Obama is being equally proactive in his new role as President-elect. He launched Change.gov, the official Obama and Biden transition Web site until they take office on January 20, 2009. Included are pages describing how Obama’s team will use technology to increase public participation in government and will more fully disclose important information, working toward the Web 2.0 goal of transparency. Updated daily the site promises to change the way government communicates with its citizens.

On Tuesday, November 25th, the Web site added a public commenting widget to the site, facilitating a two-way dialog between the governing team and the governed. The new feature is called “Join the Discussion,” and it asks users, “What worries you most about the healthcare system in our country?” The copy says, “our policy teams will be sharing new developments with you, the American people, and asking for feedback.”

The software they’re using to support the comments is called IntenseDebate, which was recently purchased by blog platform WordPress. It facilitates discussion by allowing people to comment and also vote on the quality of other people’s comments. After a week there were 3,646 comments which appear to be very well thought out and long. There is a place to give private feedback on the comment system itself. In keeping with the collaborative spirit there is a message, “if you have feedback on this commenting system or want to suggest a better way to do this, let us know.”

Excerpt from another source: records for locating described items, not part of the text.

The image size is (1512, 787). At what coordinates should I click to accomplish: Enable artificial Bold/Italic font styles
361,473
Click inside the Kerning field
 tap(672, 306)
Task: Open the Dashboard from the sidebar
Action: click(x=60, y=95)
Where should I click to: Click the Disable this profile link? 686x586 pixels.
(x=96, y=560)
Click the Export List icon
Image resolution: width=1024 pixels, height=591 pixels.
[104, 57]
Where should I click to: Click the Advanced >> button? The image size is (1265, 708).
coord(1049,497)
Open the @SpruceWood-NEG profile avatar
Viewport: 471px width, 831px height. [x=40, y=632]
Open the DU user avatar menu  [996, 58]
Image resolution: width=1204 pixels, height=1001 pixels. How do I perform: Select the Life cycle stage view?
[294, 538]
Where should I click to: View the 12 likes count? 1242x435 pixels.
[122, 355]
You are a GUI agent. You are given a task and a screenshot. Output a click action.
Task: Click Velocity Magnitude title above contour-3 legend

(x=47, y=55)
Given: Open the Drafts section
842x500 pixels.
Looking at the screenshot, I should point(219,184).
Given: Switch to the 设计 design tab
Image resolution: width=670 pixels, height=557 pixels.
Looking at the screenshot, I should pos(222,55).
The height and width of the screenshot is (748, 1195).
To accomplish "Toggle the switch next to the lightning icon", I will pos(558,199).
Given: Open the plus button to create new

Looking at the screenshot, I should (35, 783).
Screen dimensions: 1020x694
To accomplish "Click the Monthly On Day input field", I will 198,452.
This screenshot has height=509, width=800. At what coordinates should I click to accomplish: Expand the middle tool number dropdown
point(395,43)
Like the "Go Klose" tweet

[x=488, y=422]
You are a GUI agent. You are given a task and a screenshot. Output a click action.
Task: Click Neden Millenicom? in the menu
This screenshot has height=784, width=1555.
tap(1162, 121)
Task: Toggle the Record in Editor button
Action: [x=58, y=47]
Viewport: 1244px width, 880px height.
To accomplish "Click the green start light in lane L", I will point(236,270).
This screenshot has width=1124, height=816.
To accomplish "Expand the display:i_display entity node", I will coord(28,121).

Change.gov was criticized when it was first launched because it did not offer the opportunity to talk back through public comments. The transition team heard and responded which bodes positively the nation moves into perhaps our first interactive administration. Obama is posting weekly addresses to YouTube. A self confessed Blackberry addict (in tech circles it’s called crack-berry), Obama is comfortable with today’s technological mandate of constant communication. It forces the administration to be more accountable and transparent since very little will be missed with today’s army of video cell phone users, paparazzi and Web site commenters. In a government founded around the concept of checks and balances, everyone with access to a computer or cell phone can be a more vital part of the process.